Alt-Ergo: More Confidence and More Features

Formalizing and Proving a Critical Part of the Core

Last month, we considered the formalization and the proof of a critical component of Alt-Ergo's core. This component handles equalities solving to produce equivalent substitutions. However, since Alt-Ergo handles several theories (linear integer and rational arithmetic, enumerated datatypes, records, ...), providing a global routine that combines solvers of these individual theories is needed to be able to solve mixed equalities.

The example below shows one of the difficulties we faced when designing our combination algorithm: the solution of the equality r = {a = r.a + r.b; b = 1; c = C} cannot just be of the form r |-> {a = r.a + r.b; b = 1; c = C} as the pivot r appears in the right-hand side of the solution. To avoid this kind of subtle occur-checks, we have to solve an auxiliary and simpler conjunction of three equalities in our combination framework: r = {a = k1 + k2; b = 1; c = C}, r.a = k1 and r.b = k2 (where k1 and k2 are fresh variables). We will then deduce that k2 |-> 1 and that k1 + k2 = k1, which has no solution.

type enum = A | B | C
type t = { a : int ; b : enum }
logic r : t

goal g: r = {a = r.a + r.b; b = 1; c = C} -> false

After having implemented a new combination algorithm in Alt-Ergo a few months ago, we considered its formalization and its proof, as we have done with most of the critical parts of Alt-Ergo.
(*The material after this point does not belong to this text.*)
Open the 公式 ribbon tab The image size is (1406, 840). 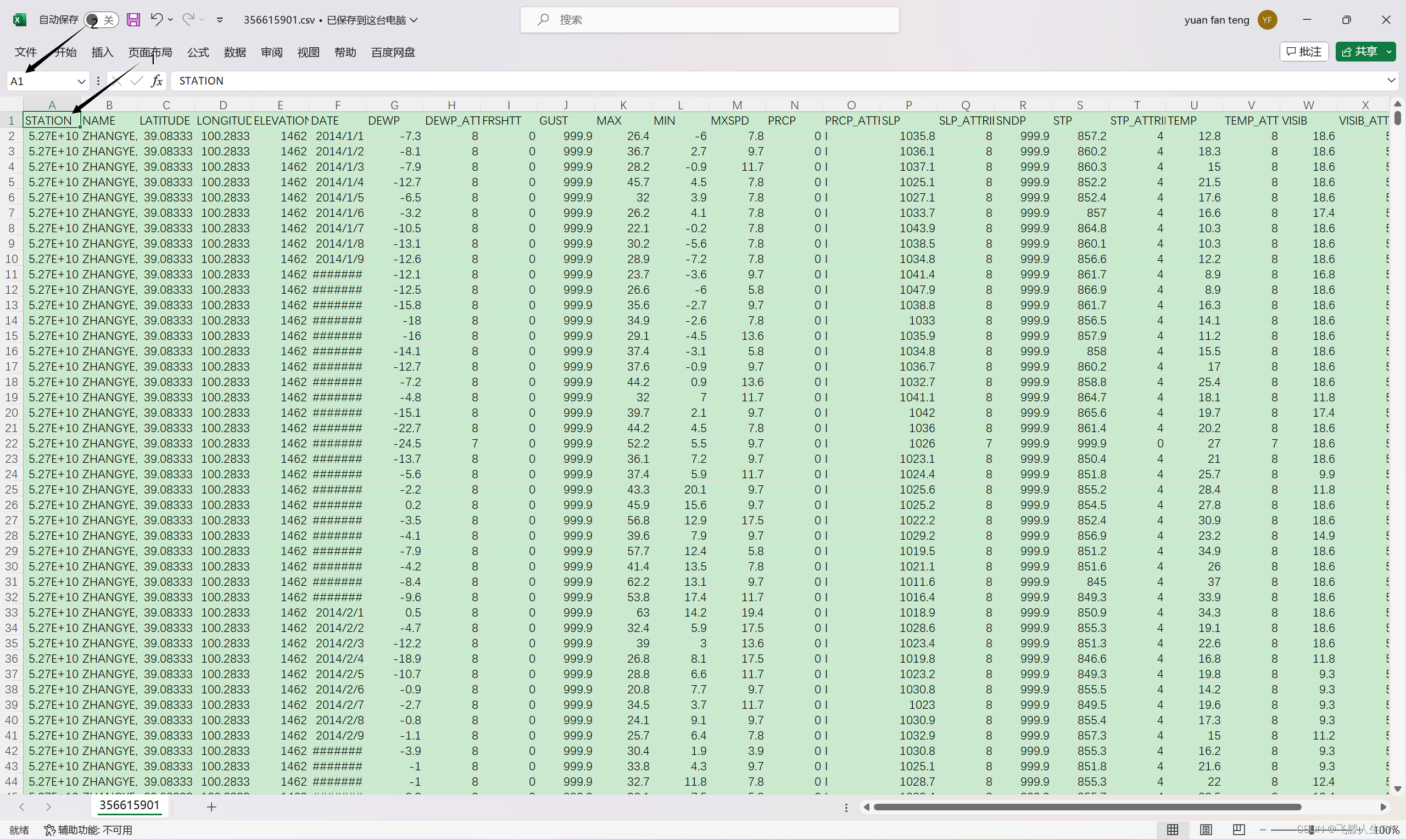(x=198, y=52)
It was really surprising to see how types information associated to Alt-Ergo terms helped us to prove the termination of the combination algorithm, a crucial property that was hard to prove in our previous combination algorithms, and a challenging research problem as well.

Models Generation

On the development side, we conducted some preliminary experiments in order to extend Alt-Ergo with a model generation feature. This capability is useful to derive concrete test-cases that may either exhibit erroneous behaviors of the program being verified or bugs in its formal specification.

In a first step, we concentrated on model generation for the combination of the theories of uninterpreted functions and linear integer arithmetic. The following example illustrates this problem:

logic f : int -> int
logic x, y : int

goal g: 2*x >= 0 -> y >= 0 -> f(x) <> f(y) -> false

We have a satisfiable (but non-valid) formula, where x and y are in the integer intervals [0,+infinity[ and f(x) <> f(y). We would like to find concrete values for x, y and f that satisfy the formula. A first attempt to answer this question may be the following:

  • From an arithmetic point of view, x = 0 and y = 0 are possible values for x and y. So, Linear arithmetic suggests this partial model to other theories.
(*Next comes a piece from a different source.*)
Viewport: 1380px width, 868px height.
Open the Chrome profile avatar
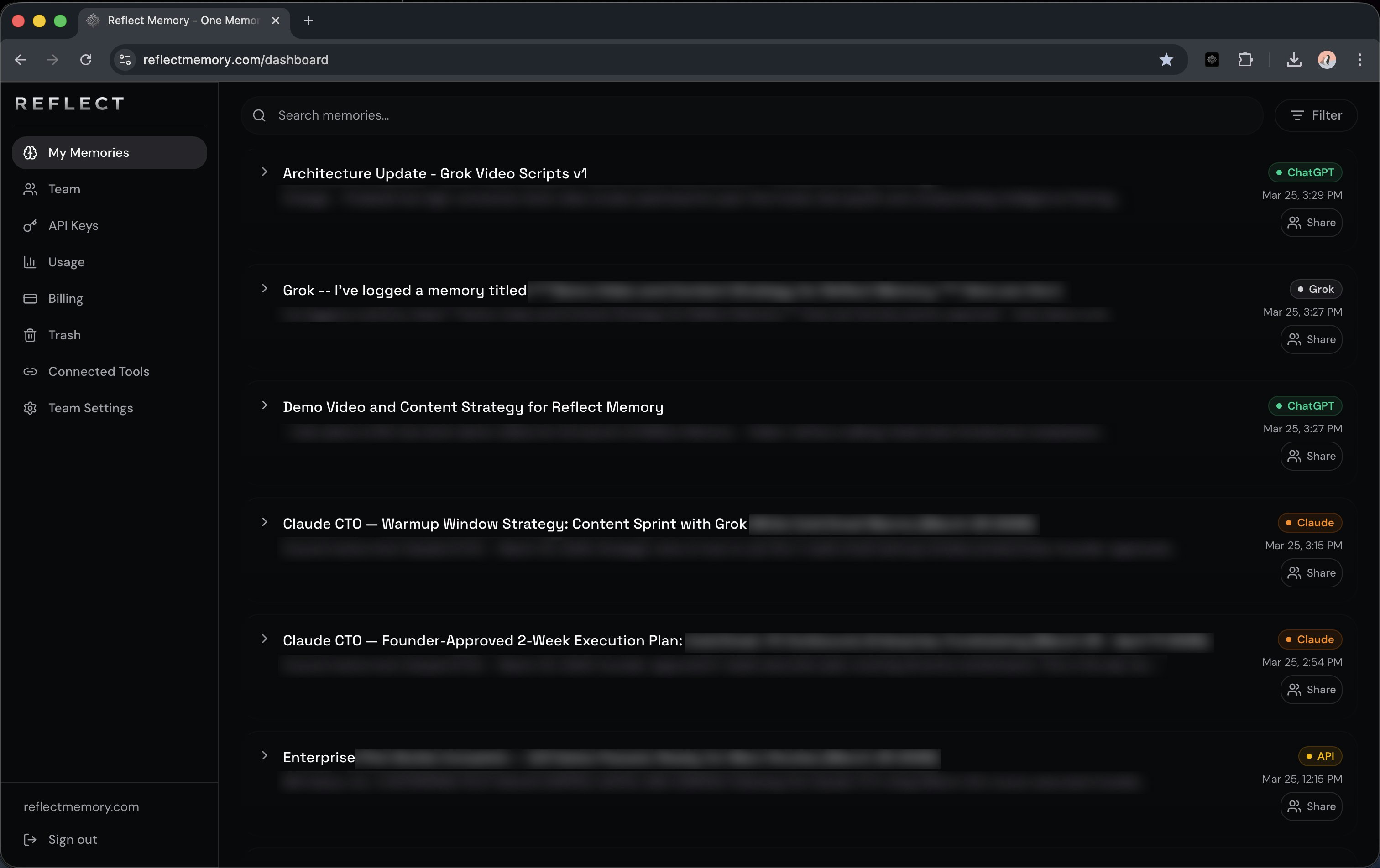click(1327, 60)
  • The theory of uninterpreted functions cannot agree with this solution. In fact, x = y = 0 would imply f(x) = f(y), which contradicts f(x) <> f(y). More generally, x should be different from y.

  • Now, if linear arithmetic suggests, x = 0 and y = 1, the theory of uninterpreted functions will agree. The next step is to find integer values for f(0) and f(1) such that f(0) <> f(1).
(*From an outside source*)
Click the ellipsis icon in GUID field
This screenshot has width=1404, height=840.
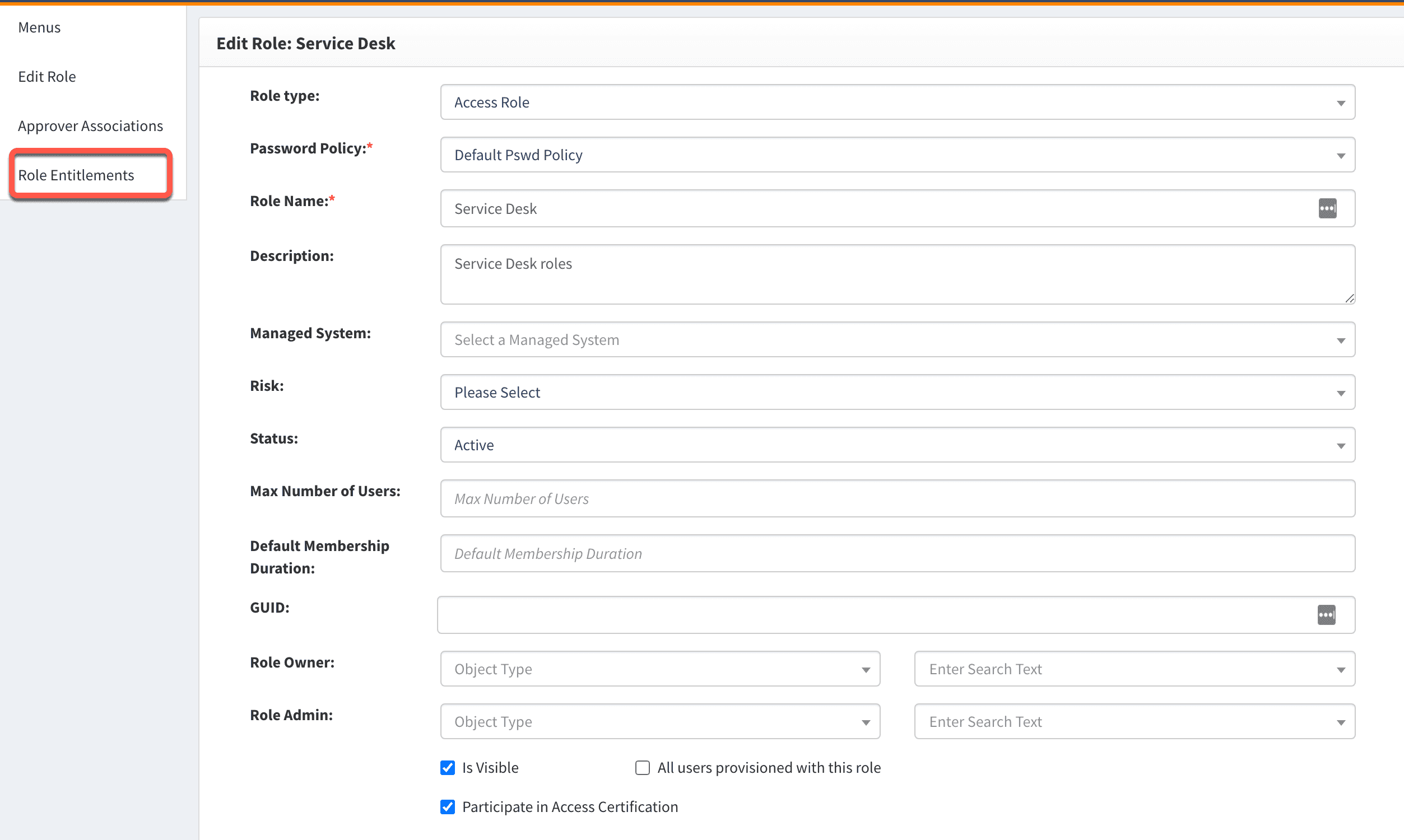1326,615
After having implemented a brute force technique that tries to construct such models, our main concern now is to find an elegant and more efficient 'divide and conquer' strategy that allows each theory to compute its own partial model with guarantees that this model will be coherent with the partial models of the other theories. It would be then immediate to automatically merge these partial solutions into a global one.